Tuesday, September 02, 2008

Laos: There

My idea of a good vacation involves lots of walking, lots of eating, sleep and a good book.

Exhausted from my overnight journey across the country, I checked into a hotel, took a shower and resolved to get out and explore the capital. My first stop had to be breakfast though, and as I stepped out from the hotel, the heavens opened and the rain began pouring down, indicating a perfect time to sit down and savor some food.

Laos is famous for spicy meat salads but I was after something a little more tame. I settled for a bowl of hot noodles, the perfect fare on a rainy morning. Negotiating food, I realized I had three languages to work with in Laos; Thai - which is very similar to Laotian, French – the colonial language of the country, and English – good for tourist spots.

I thought I had successfully communicated leaving peanuts out of the noodle dish and used all three languages just to be sure, and to be fair, there were no crushed peanuts floating on top of the dish. There was, however, a dark paste in the soup, which contains what else but ground peanuts. For some reason, in the hierarchy of deathly peanut allergy attacks, ground paste or sauce is the worst (boiled peanuts in curry seems to cause the least severe attacks). I dosed myself with powerful antihistamines I carry around for this very purpose.

========================================================================

EXERCISE DESCRIPTION:
Reproduce the passage of the Laos post above that begins with "Tuesday, September 02, 2008" and ends with "savor some food.".

DATA SECTION:

========================================================================

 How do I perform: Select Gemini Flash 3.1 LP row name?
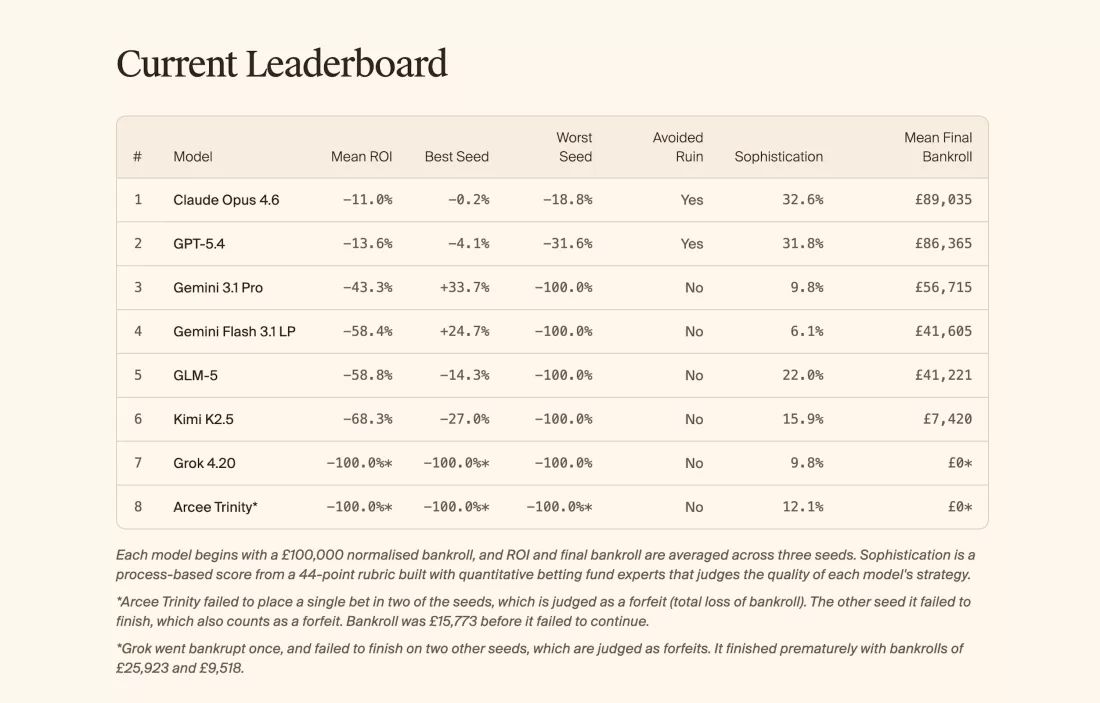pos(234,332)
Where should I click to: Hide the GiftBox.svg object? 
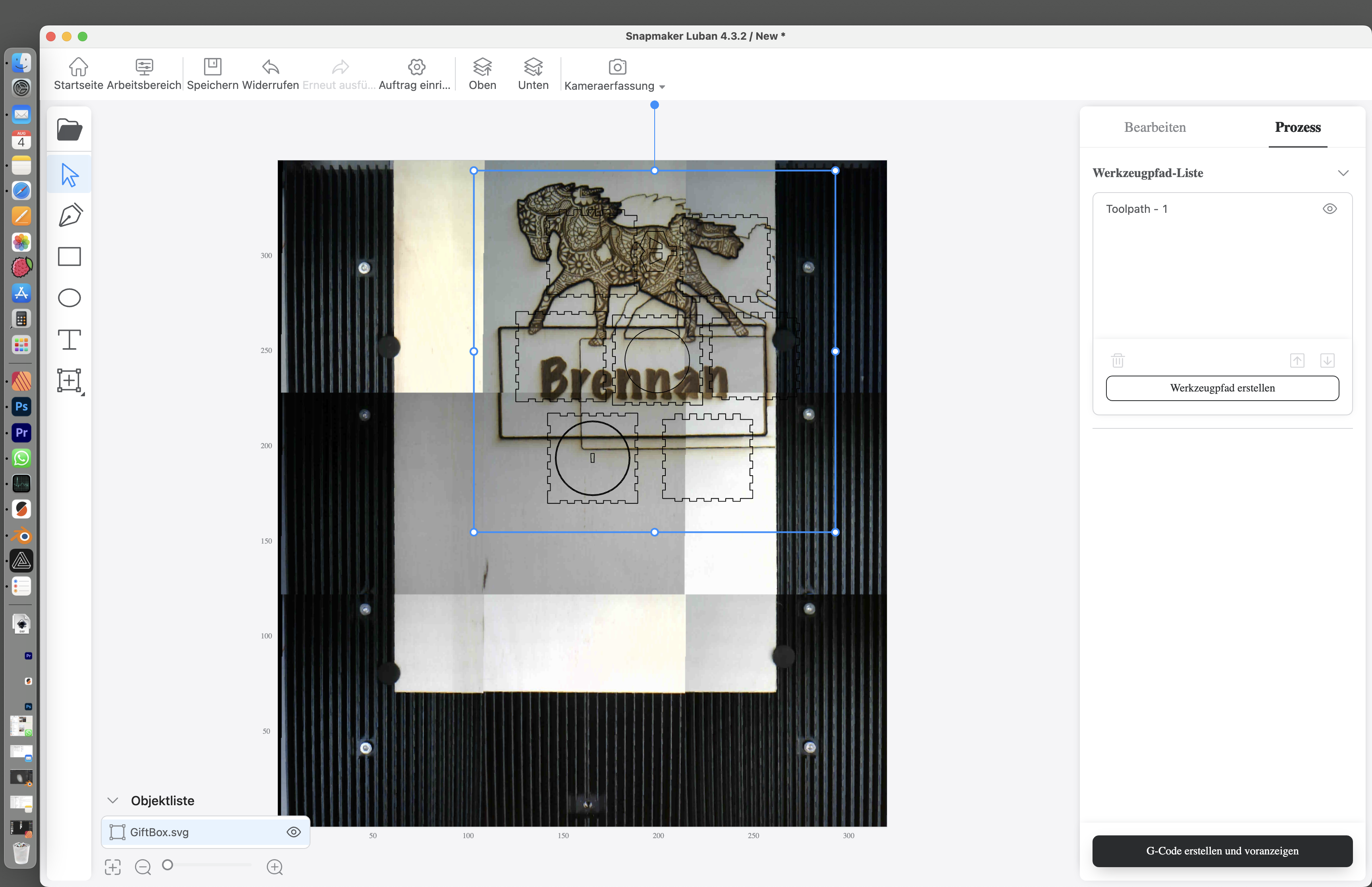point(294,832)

========================================================================

FINISHED EXERCISE:
Tuesday, September 02, 2008

Laos: There

My idea of a good vacation involves lots of walking, lots of eating, sleep and a good book.

Exhausted from my overnight journey across the country, I checked into a hotel, took a shower and resolved to get out and explore the capital. My first stop had to be breakfast though, and as I stepped out from the hotel, the heavens opened and the rain began pouring down, indicating a perfect time to sit down and savor some food.